St. Luke’s Hospital in Bethlehem, Pennsylvania, is a leader among medical centers in growing fresh produce on its campus, says Civil Eats. The farm opened in 2014 and doubled in size to 10 acres this year, with 30 varieties of fruits and vegetables. St. Luke’s gives a basket of fresh produce to new mothers when they leave the hospital. The food also is incorporated into meals for patients and those sold in the cafeteria. Stony Brook University Hospital on Long Island, and Watertown Regional Medical Center in Wisconsin, also have launched farms on their grounds.
St. Joseph Mercy Ann Arbor Hospital in Ypsilanti, Michigan, started with five acres in 2010 and now has a 25-acre operation that includes three hoop houses and four beehives. “We can’t grow enough to meet the needs of all of our patients and staff, but we can make an educational statement about the importance of eating a healthy diet,” the hospital’s director of nutrition told Civil Eats.

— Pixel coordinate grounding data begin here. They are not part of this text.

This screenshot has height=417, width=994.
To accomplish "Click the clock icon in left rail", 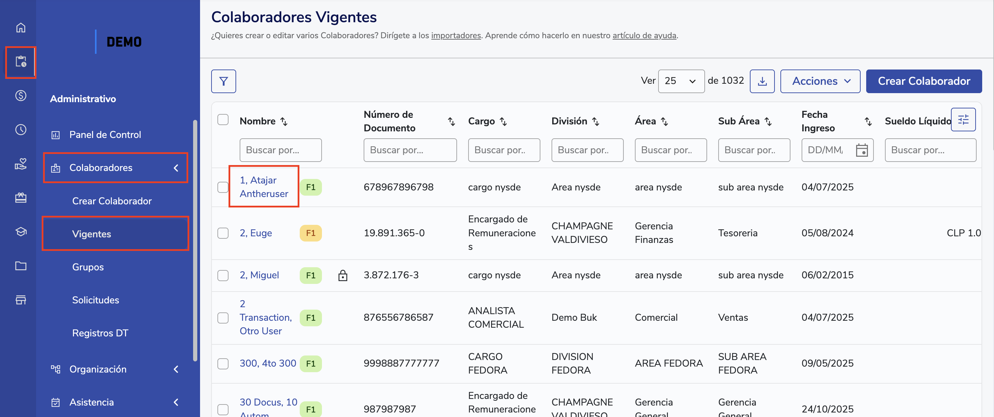I will point(21,130).
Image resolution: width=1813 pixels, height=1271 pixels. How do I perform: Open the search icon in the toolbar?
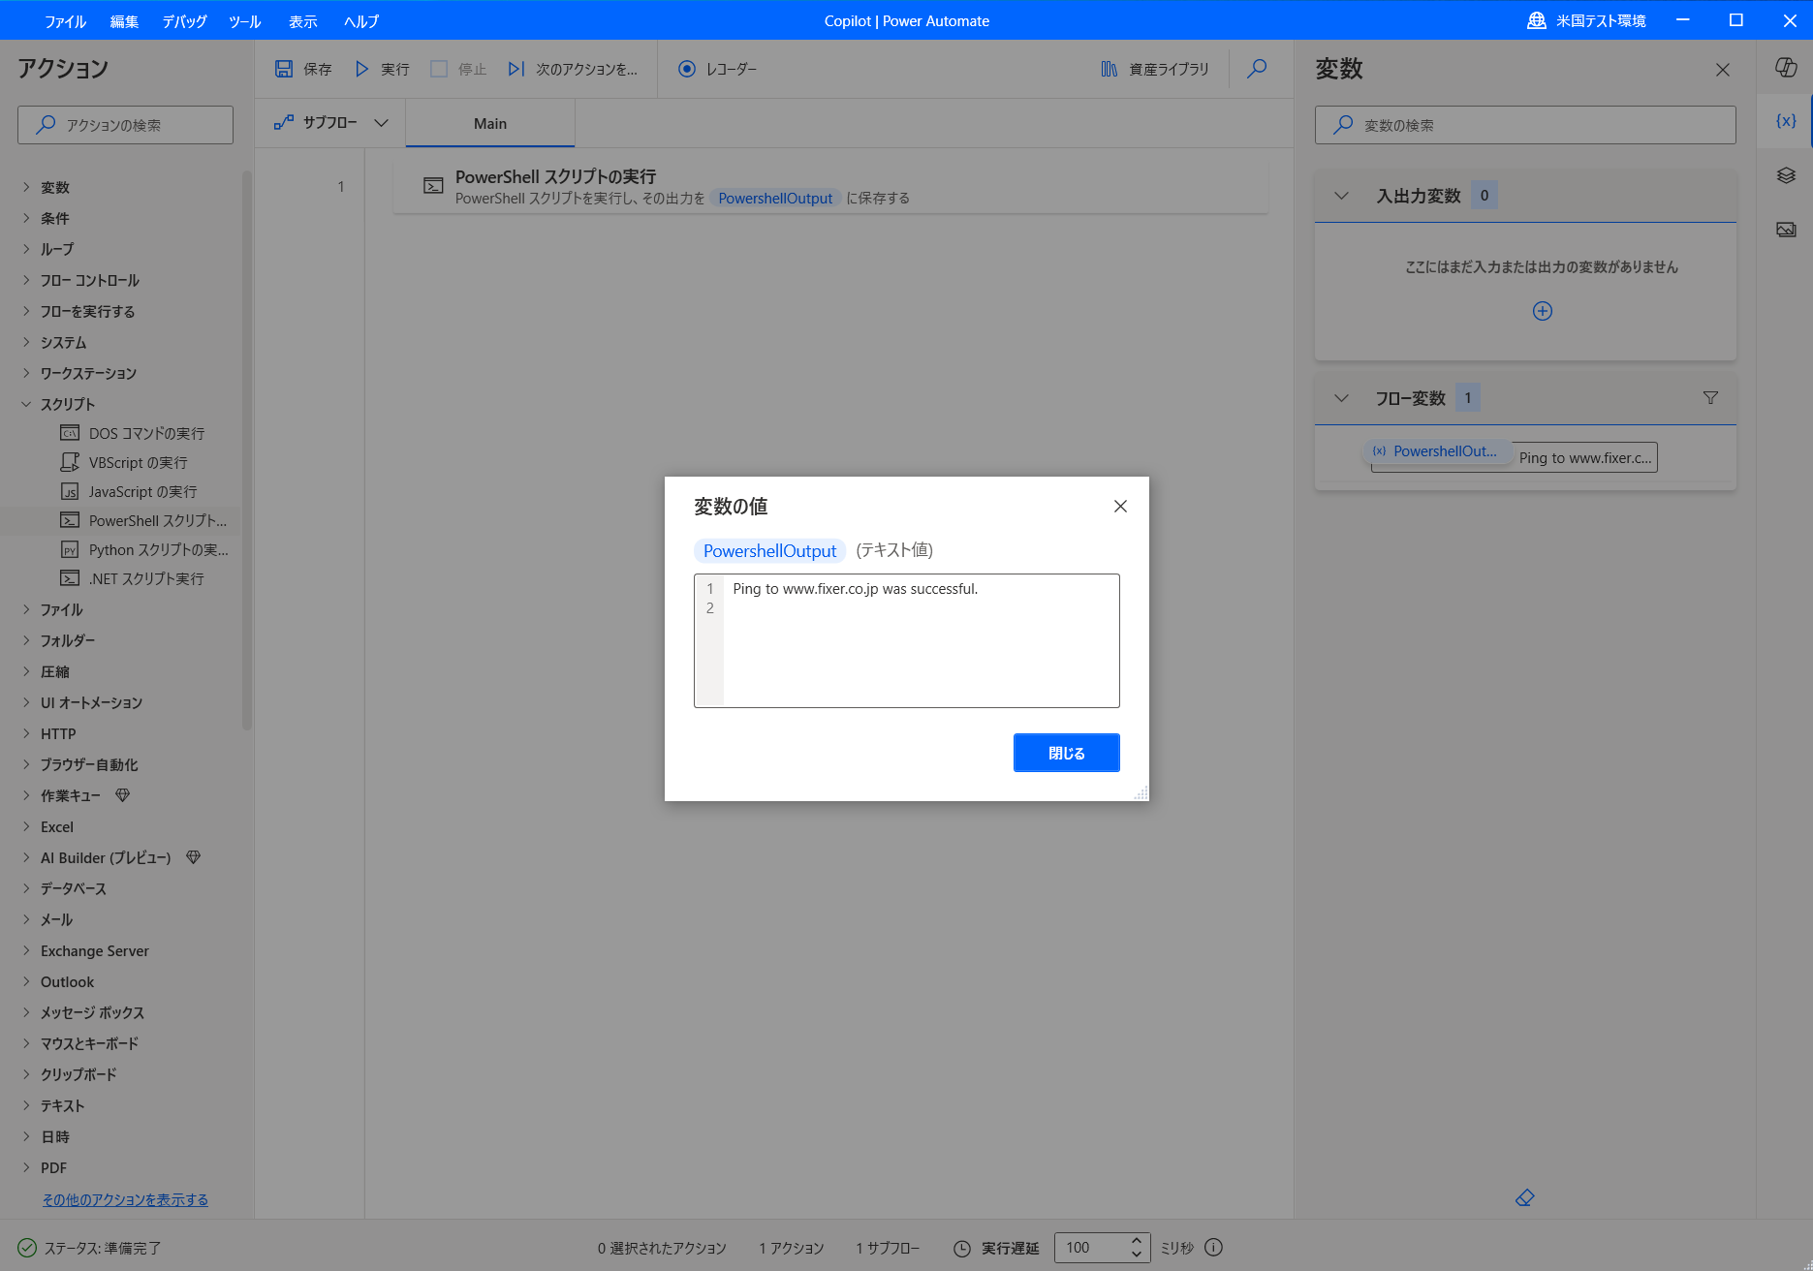click(x=1257, y=69)
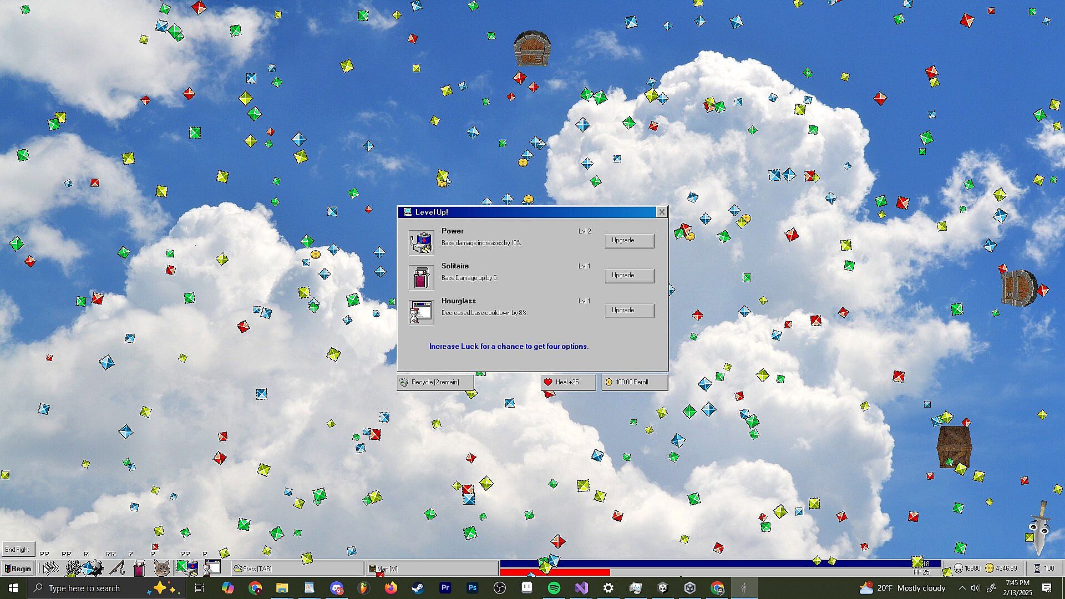Upgrade the Hourglass ability
This screenshot has height=599, width=1065.
click(x=628, y=310)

Operating a hospital-based farm, like other farms, “is not without its challenges. For starters, administrators are experts in health care, not agriculture,” says Civil Eats. St. Luke’s hopes to break even on its farm in 2016. St. Joseph Mercy hired a full-time farmer to manage its farm and relies on interns and volunteers to provide most of the labor. Hospitals also have to develop recipes for their locally grown food and train the kitchen staff in how to prepare them.